Daniel was standing at the pantry door staring into a sea of cereal boxes. "Mom, I don't know what to eat. We don't have any good cereal." Those are the kinds of comments that automatically trigger the launch of parental discourse #943 entitled, "Why, when I was a kid, we had to eat the BOX! And we were grateful!" When I looked into the pantry, I found six boxes of cereal. Granted, with five kids, there's usually twice that many. It's typically a veritable smorgas-porridge in there. But the locusts (the other kids) had already descended and left only the healthy stuff. When Daniel said there weren't any good cereals, he really meant there weren't any that had more fructose and corn syrup than grain. No "Choco This" or "Fruity That." Instead it was "This Bran" and "That Bran." Granted, some of them were high-fiber enough to refinish furniture, but there were still what I thought to be some decent grain choices.

I probably don't need to tell you that Daniel isn't a teen yet. At nine years old, he hasn't yet learned the fine art of indiscriminate food disposal. I do have a couple of those sons of the teenage persuasion, and one of my biggest diet-monitoring challenges with them is trying to stop them from eating the boxes. I recently caught one of the boys snacking on mayonnaise. He was holding it about a foot over his head, squirting it out of a squeeze bottle right into his mouth. For breakfast.

Another day, my oldest son was eating leftovers from the fridge. "What is that?" I asked.

Objective 1: Decide whether each statement agrees with the cereal passage, answering yes or no and quoting the words that settle it: (a) Daniel is nine years old. (b) The pantry held six boxes of cereal. (c) One of the sons was caught eating mayonnaise at dinner.
The cereal passage and the listing come from separate sources.

Data rows:
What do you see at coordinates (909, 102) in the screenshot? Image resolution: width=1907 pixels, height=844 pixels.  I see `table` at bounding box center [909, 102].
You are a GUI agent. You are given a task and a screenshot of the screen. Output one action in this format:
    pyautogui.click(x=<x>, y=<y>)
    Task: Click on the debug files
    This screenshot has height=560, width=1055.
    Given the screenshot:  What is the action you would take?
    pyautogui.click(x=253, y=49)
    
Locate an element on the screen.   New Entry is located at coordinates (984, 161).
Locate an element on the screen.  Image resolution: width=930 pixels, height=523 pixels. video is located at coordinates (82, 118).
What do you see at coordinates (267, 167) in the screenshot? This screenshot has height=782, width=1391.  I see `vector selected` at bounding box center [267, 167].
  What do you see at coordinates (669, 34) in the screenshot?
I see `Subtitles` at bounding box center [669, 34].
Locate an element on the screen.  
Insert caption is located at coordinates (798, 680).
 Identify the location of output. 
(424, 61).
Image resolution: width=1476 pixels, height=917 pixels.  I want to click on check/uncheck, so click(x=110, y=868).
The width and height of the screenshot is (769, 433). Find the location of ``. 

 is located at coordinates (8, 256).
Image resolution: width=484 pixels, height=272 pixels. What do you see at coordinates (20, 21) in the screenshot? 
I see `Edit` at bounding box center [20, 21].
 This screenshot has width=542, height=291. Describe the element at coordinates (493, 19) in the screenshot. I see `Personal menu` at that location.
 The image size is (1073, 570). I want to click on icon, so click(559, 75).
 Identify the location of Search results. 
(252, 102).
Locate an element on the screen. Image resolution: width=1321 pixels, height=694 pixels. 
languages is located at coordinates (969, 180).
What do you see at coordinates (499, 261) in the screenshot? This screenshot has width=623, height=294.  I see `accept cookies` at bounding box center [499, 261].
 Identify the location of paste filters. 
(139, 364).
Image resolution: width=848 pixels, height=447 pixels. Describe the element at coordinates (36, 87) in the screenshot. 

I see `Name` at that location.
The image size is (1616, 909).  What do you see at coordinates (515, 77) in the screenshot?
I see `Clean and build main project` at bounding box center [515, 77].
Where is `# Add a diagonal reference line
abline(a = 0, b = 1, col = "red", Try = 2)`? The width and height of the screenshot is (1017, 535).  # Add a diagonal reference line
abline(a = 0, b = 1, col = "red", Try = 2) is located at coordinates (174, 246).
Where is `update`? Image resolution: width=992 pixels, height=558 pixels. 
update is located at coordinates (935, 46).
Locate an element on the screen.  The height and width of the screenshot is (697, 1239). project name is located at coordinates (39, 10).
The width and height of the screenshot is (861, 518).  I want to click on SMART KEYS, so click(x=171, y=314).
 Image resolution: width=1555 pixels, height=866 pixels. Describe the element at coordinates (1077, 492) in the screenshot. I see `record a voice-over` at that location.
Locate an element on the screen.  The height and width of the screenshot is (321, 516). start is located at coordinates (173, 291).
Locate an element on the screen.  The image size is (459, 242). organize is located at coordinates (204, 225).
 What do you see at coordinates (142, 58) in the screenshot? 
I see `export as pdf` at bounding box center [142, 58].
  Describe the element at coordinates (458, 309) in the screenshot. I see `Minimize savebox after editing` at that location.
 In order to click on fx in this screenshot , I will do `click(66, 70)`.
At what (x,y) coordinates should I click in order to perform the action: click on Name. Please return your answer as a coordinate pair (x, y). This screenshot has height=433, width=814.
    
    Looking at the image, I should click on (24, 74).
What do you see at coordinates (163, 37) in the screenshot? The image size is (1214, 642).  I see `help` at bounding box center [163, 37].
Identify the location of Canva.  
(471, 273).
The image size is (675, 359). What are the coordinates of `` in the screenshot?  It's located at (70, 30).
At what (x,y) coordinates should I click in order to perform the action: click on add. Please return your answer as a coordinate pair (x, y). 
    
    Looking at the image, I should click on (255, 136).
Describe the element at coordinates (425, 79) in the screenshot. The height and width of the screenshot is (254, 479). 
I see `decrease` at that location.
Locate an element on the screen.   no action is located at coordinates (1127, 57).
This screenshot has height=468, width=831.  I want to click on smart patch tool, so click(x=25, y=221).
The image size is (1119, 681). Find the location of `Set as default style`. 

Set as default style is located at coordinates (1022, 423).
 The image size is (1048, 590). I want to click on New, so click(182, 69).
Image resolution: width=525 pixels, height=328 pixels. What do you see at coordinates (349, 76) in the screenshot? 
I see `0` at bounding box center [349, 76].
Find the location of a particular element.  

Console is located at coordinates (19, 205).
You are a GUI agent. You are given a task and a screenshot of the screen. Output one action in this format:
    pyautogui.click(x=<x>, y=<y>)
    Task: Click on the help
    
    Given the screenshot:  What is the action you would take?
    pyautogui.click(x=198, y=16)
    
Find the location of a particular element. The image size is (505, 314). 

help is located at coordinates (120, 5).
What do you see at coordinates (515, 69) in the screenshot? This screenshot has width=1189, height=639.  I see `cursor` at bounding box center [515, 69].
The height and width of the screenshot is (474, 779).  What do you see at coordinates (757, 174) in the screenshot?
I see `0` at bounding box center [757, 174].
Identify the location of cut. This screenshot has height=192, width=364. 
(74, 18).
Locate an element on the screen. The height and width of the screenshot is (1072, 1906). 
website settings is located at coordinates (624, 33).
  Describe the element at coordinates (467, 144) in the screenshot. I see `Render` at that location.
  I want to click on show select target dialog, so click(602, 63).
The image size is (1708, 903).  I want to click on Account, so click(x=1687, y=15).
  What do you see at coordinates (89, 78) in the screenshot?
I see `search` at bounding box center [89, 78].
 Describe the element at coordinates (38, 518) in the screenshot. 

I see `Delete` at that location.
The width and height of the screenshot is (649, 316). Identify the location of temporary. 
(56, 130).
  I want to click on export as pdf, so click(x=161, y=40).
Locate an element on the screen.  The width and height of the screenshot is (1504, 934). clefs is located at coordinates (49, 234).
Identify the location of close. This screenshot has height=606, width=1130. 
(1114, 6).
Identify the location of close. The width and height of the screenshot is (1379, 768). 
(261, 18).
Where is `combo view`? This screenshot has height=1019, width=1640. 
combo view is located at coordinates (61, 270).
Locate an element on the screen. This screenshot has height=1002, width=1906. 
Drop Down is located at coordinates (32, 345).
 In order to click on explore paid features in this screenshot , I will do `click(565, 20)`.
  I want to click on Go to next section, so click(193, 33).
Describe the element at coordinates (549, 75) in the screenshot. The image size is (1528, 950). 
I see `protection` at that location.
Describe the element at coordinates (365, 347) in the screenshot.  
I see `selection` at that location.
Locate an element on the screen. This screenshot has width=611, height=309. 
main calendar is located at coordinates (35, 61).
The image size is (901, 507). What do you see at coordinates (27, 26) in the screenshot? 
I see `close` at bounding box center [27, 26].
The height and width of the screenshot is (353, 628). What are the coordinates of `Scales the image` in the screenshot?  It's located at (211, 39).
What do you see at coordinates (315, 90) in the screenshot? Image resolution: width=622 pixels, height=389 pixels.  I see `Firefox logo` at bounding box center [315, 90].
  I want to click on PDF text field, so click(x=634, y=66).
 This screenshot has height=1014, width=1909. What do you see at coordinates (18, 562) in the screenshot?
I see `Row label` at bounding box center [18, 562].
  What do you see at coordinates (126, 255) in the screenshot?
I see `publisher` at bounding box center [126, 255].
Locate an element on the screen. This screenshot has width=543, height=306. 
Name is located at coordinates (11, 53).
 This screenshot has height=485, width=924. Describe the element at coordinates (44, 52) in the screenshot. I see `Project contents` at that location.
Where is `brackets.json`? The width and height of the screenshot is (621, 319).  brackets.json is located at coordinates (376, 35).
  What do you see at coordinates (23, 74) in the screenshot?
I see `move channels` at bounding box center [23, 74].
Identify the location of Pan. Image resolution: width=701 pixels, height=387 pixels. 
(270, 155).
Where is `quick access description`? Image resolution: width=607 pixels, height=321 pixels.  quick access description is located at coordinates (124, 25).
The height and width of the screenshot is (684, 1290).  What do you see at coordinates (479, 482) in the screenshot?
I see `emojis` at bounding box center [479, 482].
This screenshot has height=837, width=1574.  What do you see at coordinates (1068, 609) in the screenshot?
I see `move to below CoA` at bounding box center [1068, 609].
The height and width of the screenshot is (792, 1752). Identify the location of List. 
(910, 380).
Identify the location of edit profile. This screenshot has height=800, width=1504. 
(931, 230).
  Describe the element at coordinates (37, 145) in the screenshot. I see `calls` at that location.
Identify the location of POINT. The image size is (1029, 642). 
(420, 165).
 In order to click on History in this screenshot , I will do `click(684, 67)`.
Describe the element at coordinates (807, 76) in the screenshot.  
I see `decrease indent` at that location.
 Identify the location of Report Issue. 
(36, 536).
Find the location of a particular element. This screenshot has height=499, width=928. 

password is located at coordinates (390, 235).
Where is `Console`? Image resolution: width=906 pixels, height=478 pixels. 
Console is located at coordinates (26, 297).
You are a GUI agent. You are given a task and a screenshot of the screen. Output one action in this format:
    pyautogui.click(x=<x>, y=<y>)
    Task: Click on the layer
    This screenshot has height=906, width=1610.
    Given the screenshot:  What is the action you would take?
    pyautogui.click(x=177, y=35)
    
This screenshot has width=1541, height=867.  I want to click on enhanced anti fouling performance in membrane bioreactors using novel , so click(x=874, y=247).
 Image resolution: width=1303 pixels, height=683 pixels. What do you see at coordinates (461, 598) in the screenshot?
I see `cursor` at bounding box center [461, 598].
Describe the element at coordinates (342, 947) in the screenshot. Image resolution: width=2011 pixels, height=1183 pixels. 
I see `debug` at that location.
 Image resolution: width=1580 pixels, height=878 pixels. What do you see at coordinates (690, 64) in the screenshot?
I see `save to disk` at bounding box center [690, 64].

Objective 2: Gather every line of the listing that contains the string "cursor".

Response 1:
(a) Yes: "At nine years old, he hasn't yet learned the fine art of indiscriminate food disposal."
(b) Yes: "When I looked into the pantry, I found six boxes of cereal."
(c) No: "For breakfast."

Response 2:
What do you see at coordinates (515, 69) in the screenshot? This screenshot has width=1189, height=639.  I see `cursor` at bounding box center [515, 69].
I see `cursor` at bounding box center [461, 598].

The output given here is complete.